JAKARTA - Seorang bocah enam tahun tewas tertembus peluru milik TNI AD di Bandara Moppah, Merauke, Papua, pagi tadi. Korban bernama Novan, terkena tembakan di sekitar lehernya.
Peristiwa tersebut terjadi saat Novan dan ayahnya, Sugiono sedang berada di ruang tunggu bandara. Tiba-tiba, dinding sekat antarruangan di bandara ditembus peluru usai terdengar suara letusan.
Nahas, peluru itu mengenai bahu Sugiono tembus ke sekitar leher Novan yang saat itu sedang dalam pangkuan Sugiono. Novan meninggal di lokasi, sementara Sugiono langsung dilarikan ke RSUD Merauke.
"Peluru menembus dada setelah mengenai bahu Sugiono. Paru-parunya kena. Saat ini sedang dirawat di RSUD Merauke," ujar Danrem Merauke Brigjen TNI Supartodi saat dikonfirmasi Okezone, Senin (9/3/2015).

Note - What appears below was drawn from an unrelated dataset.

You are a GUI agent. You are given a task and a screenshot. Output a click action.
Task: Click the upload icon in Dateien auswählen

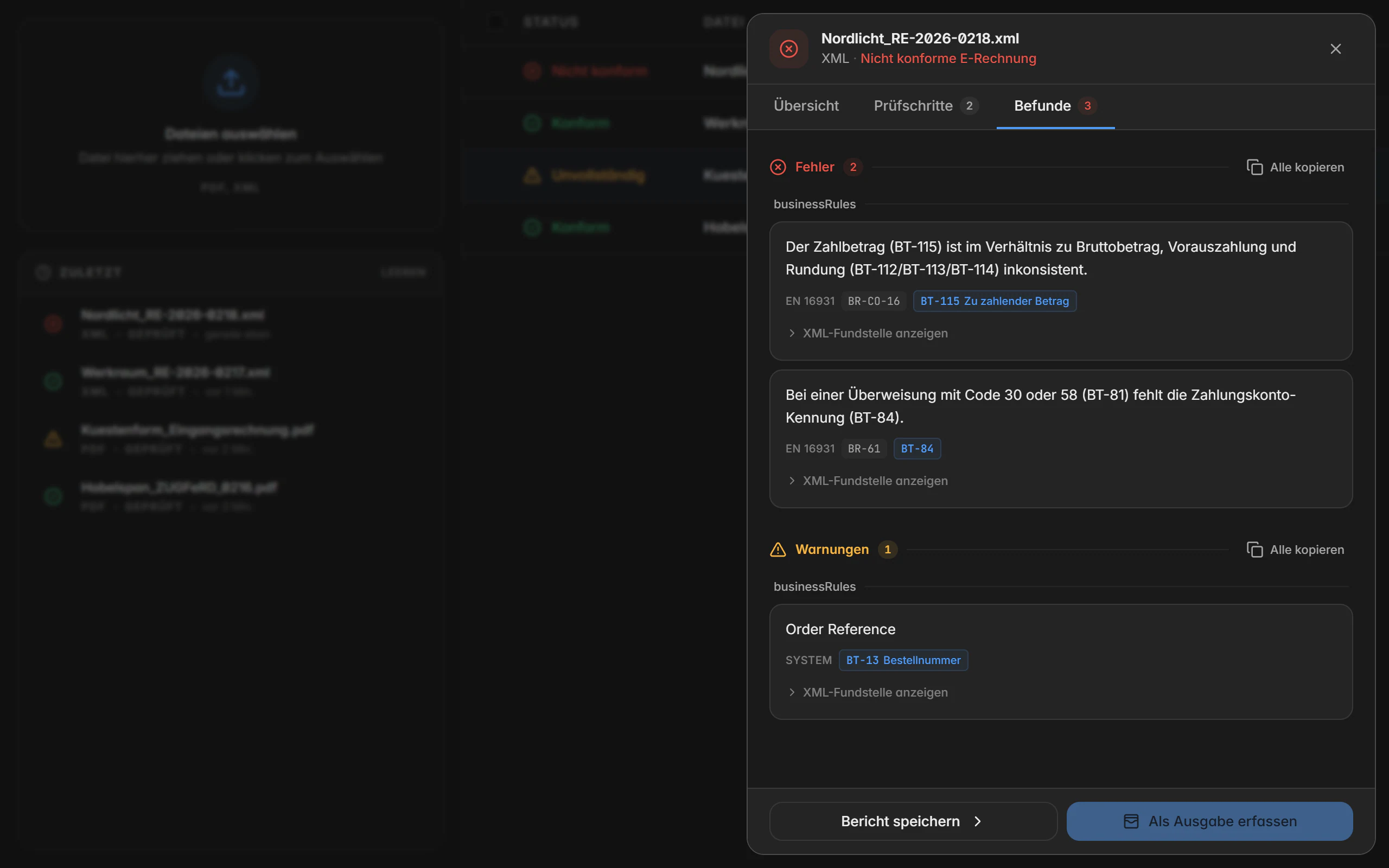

Sementara letusan itu berasal dari pistol jenis FN milik perwira Kodam XVII/Cendrawasih yang sedang dipegang oleh protokoler Yonif 755, Praka Eko Dedi di counter Lion Air.
Pistol meletus saat Praka Eko Dedi hendak mengosongkan amunisi dari senjata tersebut. "Pada saat pengamanan terjadi kelalaian, hingga terjadi letusan. Peluru menembus dinding bandara yang terbuat dari triplek dan mengenai ayah dan anak itu," terangnya.
Praka Dedi langsung diperiksa di Subdenpom XVII-A/Merauke. Sementara jenazah korban dibawa ke kampungnya di ampung Salor 2 Kelurahan Salor, Distrik Kurik, Merauke. "Kami siap bertanggung jawab, biaya rumah sakit ditanggung oleh TNI," ungkap Supartodi.
Dia menerangkan, ayah dan anak itu merupakan calon penumpang Sriwijaya Air yang hendak menuju Jayapura. Selanjutnya mereka akan ke Yogyakarta untuk perobatan Novan, yang sedang sakit.